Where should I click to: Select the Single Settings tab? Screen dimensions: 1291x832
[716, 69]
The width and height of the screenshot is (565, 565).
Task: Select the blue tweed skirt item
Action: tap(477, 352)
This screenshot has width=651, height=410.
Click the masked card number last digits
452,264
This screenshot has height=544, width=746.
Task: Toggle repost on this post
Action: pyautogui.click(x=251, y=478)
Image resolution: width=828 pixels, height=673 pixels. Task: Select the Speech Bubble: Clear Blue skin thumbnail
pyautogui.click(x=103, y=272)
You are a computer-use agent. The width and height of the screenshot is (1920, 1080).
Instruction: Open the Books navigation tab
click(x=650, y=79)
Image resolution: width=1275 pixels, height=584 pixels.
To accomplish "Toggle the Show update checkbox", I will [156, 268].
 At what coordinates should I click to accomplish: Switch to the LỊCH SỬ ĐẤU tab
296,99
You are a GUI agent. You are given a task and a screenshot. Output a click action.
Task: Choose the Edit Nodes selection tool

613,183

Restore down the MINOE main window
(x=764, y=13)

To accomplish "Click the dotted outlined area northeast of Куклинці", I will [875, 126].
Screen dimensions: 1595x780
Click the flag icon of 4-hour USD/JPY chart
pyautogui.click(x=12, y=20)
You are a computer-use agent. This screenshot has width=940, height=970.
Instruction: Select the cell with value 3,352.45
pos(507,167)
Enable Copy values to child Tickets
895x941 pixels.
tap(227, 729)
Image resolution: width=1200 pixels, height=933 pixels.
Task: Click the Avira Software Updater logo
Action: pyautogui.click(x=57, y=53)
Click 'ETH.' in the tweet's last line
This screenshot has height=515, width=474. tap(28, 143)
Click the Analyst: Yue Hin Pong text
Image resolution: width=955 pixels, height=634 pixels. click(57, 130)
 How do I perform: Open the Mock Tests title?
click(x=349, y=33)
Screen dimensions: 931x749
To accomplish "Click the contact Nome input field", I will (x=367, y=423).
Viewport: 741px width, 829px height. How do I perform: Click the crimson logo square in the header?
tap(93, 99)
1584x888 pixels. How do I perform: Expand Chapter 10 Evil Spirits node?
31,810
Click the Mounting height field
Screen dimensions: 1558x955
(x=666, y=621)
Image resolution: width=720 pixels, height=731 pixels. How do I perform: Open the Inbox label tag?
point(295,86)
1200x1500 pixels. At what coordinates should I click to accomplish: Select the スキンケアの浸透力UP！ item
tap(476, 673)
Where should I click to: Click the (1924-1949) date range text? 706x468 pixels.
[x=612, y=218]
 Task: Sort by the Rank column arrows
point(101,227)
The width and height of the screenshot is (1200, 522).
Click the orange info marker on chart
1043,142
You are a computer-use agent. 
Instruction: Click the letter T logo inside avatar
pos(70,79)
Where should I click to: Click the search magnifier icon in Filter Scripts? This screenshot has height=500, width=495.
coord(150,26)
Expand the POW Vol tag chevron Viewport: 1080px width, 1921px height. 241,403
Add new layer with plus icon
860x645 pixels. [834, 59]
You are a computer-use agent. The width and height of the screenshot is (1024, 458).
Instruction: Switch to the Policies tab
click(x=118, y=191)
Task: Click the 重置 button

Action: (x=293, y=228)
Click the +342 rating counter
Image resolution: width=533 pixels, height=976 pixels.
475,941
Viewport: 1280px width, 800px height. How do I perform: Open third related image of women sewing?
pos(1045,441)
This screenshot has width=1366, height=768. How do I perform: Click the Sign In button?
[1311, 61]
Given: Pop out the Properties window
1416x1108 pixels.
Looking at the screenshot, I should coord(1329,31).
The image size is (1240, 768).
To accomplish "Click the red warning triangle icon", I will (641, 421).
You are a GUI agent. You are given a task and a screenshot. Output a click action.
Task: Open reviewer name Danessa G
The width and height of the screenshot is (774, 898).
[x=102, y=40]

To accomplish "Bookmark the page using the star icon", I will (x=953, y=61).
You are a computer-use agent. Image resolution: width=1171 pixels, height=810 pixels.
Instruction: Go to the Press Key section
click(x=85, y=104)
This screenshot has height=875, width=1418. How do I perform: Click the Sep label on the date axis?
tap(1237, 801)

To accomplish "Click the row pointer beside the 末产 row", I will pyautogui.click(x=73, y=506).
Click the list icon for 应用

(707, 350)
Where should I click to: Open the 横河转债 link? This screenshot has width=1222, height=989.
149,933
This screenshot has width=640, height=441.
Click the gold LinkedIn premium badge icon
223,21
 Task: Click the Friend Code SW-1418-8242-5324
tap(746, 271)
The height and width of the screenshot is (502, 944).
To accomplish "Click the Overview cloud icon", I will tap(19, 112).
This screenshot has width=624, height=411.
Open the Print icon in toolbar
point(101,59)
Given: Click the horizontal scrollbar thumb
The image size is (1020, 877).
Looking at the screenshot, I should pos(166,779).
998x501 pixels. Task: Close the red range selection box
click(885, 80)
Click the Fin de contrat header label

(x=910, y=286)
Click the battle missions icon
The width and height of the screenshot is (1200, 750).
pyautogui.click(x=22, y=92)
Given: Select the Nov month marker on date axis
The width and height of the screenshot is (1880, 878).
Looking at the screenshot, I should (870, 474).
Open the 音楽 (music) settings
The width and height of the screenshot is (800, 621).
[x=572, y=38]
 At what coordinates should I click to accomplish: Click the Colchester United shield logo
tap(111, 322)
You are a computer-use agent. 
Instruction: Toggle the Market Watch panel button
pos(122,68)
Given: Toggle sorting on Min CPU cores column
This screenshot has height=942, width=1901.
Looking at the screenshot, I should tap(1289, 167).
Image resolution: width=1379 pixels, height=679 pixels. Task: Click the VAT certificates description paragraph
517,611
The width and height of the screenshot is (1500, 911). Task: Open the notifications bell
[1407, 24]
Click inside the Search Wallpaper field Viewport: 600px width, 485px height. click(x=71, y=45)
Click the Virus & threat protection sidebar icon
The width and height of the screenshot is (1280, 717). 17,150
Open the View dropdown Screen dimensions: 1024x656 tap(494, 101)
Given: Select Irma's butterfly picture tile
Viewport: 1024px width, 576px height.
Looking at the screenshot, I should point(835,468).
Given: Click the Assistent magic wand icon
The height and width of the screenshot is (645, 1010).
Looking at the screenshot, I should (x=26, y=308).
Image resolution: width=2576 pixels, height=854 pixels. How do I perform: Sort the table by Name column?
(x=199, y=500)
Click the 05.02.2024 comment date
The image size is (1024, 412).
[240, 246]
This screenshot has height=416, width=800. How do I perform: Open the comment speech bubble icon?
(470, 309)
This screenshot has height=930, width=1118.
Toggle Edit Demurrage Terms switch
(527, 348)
= = = =
From the entries above, write out only the lines starting at the line that holds "The height and width of the screenshot is (502, 944)." and ending at the line that holds "Click inside the", keeping both and matching them exactly.

The height and width of the screenshot is (502, 944).
To accomplish "Click the Overview cloud icon", I will tap(19, 112).
This screenshot has width=624, height=411.
Open the Print icon in toolbar
point(101,59)
Given: Click the horizontal scrollbar thumb
The image size is (1020, 877).
Looking at the screenshot, I should pos(166,779).
998x501 pixels. Task: Close the red range selection box
click(885, 80)
Click the Fin de contrat header label

(x=910, y=286)
Click the battle missions icon
The width and height of the screenshot is (1200, 750).
pyautogui.click(x=22, y=92)
Given: Select the Nov month marker on date axis
The width and height of the screenshot is (1880, 878).
Looking at the screenshot, I should (870, 474).
Open the 音楽 (music) settings
The width and height of the screenshot is (800, 621).
[x=572, y=38]
 At what coordinates should I click to accomplish: Click the Colchester United shield logo
tap(111, 322)
You are a computer-use agent. 
Instruction: Toggle the Market Watch panel button
pos(122,68)
Given: Toggle sorting on Min CPU cores column
This screenshot has height=942, width=1901.
Looking at the screenshot, I should tap(1289, 167).
Image resolution: width=1379 pixels, height=679 pixels. Task: Click the VAT certificates description paragraph
517,611
The width and height of the screenshot is (1500, 911). Task: Open the notifications bell
[1407, 24]
Click inside the Search Wallpaper field Viewport: 600px width, 485px height. click(x=71, y=45)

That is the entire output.